A partnership firm in India is governed by The Partnership Act, 1932. Two or more persons can form a Partnership be subject to maximum of 20 partners. A partnership deed is prepared that details you may capital each partner will contribute towards the partnership. It also details how much profit/loss each partner will share. Working partners of the partnership are also allowed to draw a salary in accordance with The Indian Partnership Act. A partnership is also allowed to purchase assets in the name. However the owner of such assets always be partners of the firm. A partnership may/may not be dissolved in case of death in regards to a partner. The partnership doesn’t really have its own legal standing although other Permanent Account Number (PAN) is allotted to the partnership. Partners of the firm have unlimited business liabilities which means their personal assets can be linked with meet business liability claims of the partnership firm. Also losses incurred due to act of negligence of one partner is liable for payment from every partner of the partnership firm.

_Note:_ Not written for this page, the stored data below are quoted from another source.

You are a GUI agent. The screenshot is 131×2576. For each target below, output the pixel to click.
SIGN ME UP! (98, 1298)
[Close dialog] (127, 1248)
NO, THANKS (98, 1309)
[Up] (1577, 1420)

A partnership firm may or is almost certainly not registered with Registrar of Firms (ROF). Registration provides some legal protection to partners in case they have differences between them. Until a partnership deed is registered along with ROF, it is probably not treated as legal document. However, this does not prevent either the Partnership firm from suing someone or someone suing the partnership firm in a court of policies.
Limited Liability Partnership
Limited Liability Partnership (LLP) firm is a new type of business entity established by an Act of the Parliament. LLP allows members to retain flexibility of ownership (similar to Partnership Firm) but provides a liability program. The maximum liability of each partner inside LLP is limited to the extent of his/her purchase of the set. An LLP Incorproation Online in India has its own Permanent Account Number (PAN) and legal status. LLP also provides protection to partners for illegal or unauthorized actions taken by other partners of the LLP. A personal or Public Limited Company as well as Partnership Firms are permitted to be converted into a Limited Liability Partnership.
Private Limited Company
A Private Limited Company in India is similar to a C-Corporation in north america. Private Limited Company allows its owners a subscription to company shares. On subscribing to shares, owners (members) become shareholders in the company. A personal Limited Company is a separate legal entity both must taxation as well as liability. The personal liability among the shareholders is restricted to their share capital. A private limited company could be formed by registering company name with appropriate Registrar of Companies (ROC). Draft of Memorandum of Association and Item of Association are positioned and signed by the promoters (initial shareholders) for this company. Of those ingredients then published to the Registrar along with applicable registration fees. Such company get a between 2 to 50 members. To tend to the day-to-day activities of the company, Directors are appointed by the Shareholders. An exclusive Company has more compliance burden if compared to the a Partnership and LLP. For example, the Board of Directors must meet every quarter and at least one annual general meeting of Shareholders and Directors must be called. Accounts of this company must be ready in accordance with Income tax Act and also Companies Act. Also Companies are taxed twice if profits are to be distributed to Shareholders. Closing a Private Limited Company in India is a tedious process and requires many formalities to be completed.
One good side, Shareholders of this type of Company can change without affecting the operational or legal standing for the company. Generally Venture Capital investors prefer to invest in businesses are usually Private Companies since it allows great greater level separation between ownership and processes.
Public Limited Company
Public Limited Company will be a Private Company with no difference being that quantity of shareholders of a typical Public Limited Company can be unlimited using a minimum seven members. A Public Company can be either submitted to a stock game or remain unlisted. A Listed Public Limited Company allows shareholders of vehicle to trade its shares freely close to stock swapping. Such a company requires more public disclosures and compliance from brand new including appointment of independent directors within the board, public disclosure of books of accounts, cap of salaries of Directors and Ceo. As in the case associated with a Private Company, a Public Limited Clients are also a separate legal person, its existence is not affected the particular death, retirement or insolvency of its stakeholders.